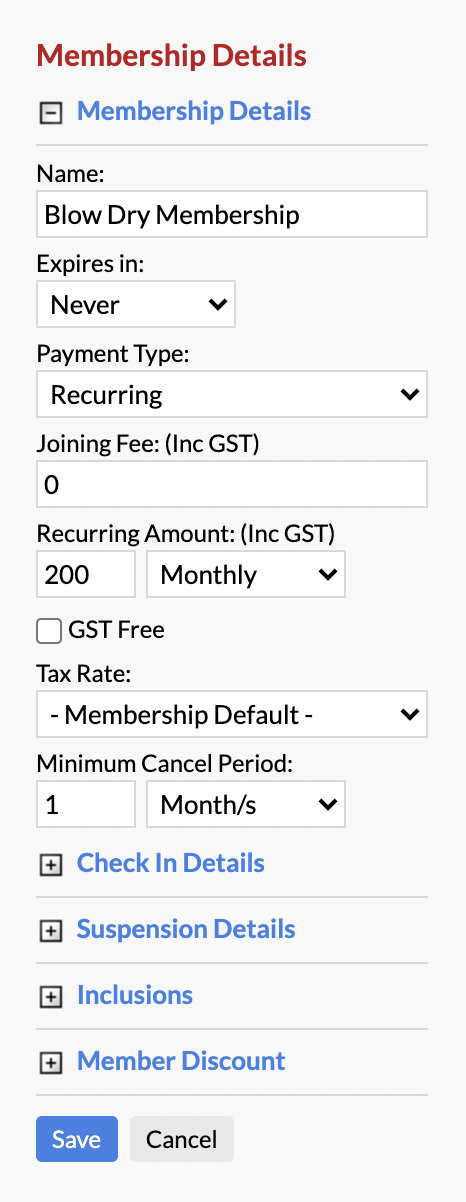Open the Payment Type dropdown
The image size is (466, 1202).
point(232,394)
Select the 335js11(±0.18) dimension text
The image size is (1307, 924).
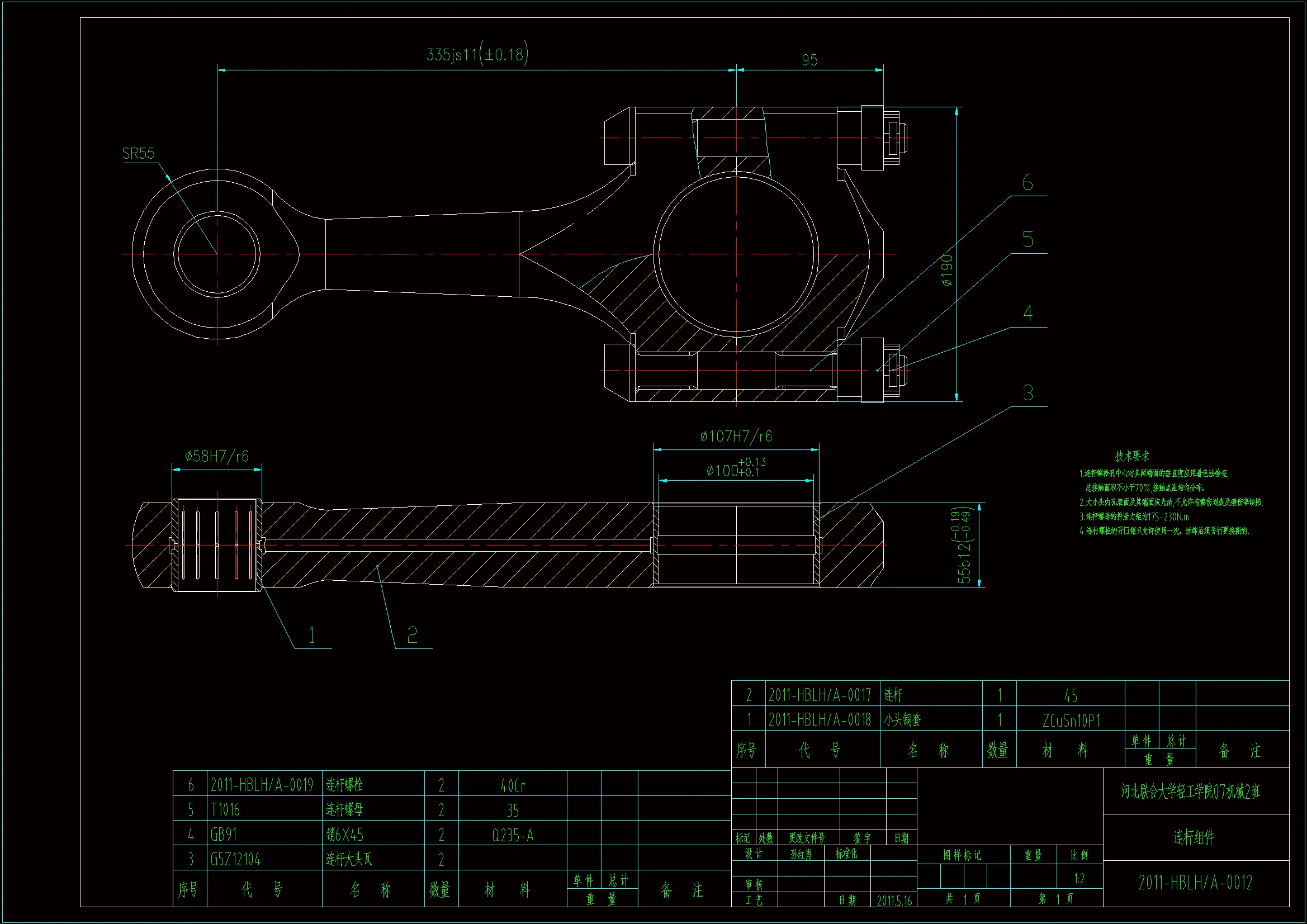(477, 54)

**Exercise details**
Output the lines of the records above as a JSON list of strings, one string per line, with blank lines left out. Leave the pictures out of the answer.

**Response to the task**
[
  "Open the Payment Type dropdown",
  "The image size is (466, 1202).",
  "point(232,394)",
  "Select the 335js11(±0.18) dimension text",
  "The image size is (1307, 924).",
  "(477, 54)"
]